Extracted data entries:
*****

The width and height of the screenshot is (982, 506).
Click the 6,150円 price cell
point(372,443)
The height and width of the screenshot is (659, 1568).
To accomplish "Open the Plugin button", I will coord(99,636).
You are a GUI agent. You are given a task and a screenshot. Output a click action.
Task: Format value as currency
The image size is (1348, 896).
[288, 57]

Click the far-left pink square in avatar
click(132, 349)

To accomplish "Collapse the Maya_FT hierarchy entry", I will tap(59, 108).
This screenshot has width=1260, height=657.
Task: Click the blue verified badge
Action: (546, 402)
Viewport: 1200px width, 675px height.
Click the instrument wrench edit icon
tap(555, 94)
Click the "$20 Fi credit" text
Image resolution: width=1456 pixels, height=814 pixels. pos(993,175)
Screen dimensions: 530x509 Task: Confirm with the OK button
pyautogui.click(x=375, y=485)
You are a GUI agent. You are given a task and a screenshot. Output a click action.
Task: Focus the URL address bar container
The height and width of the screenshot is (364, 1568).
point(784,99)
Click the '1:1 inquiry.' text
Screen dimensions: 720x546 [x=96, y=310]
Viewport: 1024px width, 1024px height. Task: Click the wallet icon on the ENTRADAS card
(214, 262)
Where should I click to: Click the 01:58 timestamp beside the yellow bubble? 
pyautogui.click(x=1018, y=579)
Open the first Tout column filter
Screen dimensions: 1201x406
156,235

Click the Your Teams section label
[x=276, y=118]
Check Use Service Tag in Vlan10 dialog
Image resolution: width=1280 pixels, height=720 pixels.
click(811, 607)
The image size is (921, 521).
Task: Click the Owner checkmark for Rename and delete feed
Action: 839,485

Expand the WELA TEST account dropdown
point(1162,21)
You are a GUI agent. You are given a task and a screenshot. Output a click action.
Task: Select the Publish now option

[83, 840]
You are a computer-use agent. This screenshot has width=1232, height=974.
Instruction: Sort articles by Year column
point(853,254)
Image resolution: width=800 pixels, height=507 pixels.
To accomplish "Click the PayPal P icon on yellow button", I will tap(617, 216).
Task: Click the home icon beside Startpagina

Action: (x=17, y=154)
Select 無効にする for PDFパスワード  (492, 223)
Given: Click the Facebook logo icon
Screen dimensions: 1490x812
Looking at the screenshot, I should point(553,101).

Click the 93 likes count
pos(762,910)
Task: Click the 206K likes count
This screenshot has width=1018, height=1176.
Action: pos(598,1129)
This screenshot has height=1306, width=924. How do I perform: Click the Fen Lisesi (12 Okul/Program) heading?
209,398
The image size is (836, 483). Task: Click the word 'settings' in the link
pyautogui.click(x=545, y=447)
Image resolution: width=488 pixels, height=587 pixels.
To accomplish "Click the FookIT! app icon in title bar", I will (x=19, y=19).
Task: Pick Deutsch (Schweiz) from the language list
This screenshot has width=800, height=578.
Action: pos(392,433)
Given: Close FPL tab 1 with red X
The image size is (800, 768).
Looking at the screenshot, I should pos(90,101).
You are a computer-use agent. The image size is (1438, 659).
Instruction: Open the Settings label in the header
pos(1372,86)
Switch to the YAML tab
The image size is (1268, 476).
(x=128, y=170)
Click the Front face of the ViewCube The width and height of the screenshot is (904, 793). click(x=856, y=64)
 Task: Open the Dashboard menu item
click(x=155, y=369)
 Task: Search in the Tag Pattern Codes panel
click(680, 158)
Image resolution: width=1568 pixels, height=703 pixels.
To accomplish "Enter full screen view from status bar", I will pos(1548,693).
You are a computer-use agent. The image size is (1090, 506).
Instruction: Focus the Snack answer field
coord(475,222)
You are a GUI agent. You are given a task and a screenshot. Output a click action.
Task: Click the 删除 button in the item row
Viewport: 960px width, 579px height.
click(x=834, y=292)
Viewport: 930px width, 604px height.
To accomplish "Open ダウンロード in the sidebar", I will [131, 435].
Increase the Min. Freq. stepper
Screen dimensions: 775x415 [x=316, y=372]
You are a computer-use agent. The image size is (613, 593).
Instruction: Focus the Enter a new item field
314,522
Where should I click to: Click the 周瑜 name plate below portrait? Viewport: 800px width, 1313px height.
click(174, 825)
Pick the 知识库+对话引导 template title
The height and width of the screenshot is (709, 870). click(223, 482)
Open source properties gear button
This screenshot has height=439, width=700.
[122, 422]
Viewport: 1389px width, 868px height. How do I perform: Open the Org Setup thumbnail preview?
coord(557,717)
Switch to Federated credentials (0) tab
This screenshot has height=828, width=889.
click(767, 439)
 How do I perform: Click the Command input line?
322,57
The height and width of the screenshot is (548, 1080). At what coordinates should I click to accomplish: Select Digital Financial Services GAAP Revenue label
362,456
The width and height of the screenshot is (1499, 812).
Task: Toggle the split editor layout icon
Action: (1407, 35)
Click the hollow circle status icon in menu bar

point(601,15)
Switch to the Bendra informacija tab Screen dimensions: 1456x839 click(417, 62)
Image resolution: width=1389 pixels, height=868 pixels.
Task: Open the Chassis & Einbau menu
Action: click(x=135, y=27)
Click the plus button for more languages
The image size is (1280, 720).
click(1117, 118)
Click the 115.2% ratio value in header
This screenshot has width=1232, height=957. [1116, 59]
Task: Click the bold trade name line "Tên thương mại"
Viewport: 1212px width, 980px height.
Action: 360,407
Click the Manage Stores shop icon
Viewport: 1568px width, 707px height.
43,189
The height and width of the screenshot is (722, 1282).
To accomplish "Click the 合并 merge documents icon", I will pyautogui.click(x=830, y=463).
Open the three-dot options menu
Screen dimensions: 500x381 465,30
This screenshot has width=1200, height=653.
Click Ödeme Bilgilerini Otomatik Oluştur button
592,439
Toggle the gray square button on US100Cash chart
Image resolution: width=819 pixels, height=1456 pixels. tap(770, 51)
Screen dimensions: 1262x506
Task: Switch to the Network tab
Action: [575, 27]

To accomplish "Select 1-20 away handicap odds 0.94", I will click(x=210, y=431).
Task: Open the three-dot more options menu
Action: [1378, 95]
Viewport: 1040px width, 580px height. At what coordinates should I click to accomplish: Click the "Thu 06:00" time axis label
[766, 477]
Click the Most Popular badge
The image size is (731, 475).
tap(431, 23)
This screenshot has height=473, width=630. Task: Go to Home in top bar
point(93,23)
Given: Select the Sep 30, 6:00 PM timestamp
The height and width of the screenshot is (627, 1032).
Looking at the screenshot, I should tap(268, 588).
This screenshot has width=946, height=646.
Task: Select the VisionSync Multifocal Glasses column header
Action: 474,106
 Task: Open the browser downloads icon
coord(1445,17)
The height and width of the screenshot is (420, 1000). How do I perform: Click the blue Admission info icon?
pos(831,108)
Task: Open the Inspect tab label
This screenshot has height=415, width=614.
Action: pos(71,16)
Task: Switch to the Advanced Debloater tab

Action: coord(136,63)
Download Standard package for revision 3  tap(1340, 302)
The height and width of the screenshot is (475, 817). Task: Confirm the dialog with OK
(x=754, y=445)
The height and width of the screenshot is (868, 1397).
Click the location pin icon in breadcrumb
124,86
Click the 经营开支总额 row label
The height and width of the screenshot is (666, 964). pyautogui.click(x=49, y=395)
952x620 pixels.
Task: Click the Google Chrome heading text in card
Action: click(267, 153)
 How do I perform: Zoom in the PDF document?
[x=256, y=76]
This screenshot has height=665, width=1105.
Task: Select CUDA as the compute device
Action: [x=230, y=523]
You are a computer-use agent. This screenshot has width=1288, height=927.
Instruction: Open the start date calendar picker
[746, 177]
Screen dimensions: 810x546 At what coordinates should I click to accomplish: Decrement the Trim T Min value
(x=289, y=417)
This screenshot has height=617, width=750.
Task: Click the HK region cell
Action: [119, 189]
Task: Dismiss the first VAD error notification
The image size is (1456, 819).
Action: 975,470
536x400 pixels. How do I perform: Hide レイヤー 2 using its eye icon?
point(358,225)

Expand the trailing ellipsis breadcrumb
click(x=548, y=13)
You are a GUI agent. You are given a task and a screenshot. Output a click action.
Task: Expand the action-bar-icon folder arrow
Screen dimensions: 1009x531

*****

### PROBLEM TO SOLVE
Take the lines above from the one holding "Instruction: Open the start" to the last and output them exactly.

### WRITTEN ANSWER
Instruction: Open the start date calendar picker
[746, 177]
Screen dimensions: 810x546 At what coordinates should I click to accomplish: Decrement the Trim T Min value
(x=289, y=417)
This screenshot has height=617, width=750.
Task: Click the HK region cell
Action: [119, 189]
Task: Dismiss the first VAD error notification
The image size is (1456, 819).
Action: 975,470
536x400 pixels. How do I perform: Hide レイヤー 2 using its eye icon?
point(358,225)

Expand the trailing ellipsis breadcrumb
click(x=548, y=13)
You are a GUI agent. You are given a task and a screenshot. Output a click action.
Task: Expand the action-bar-icon folder arrow
Screen dimensions: 1009x531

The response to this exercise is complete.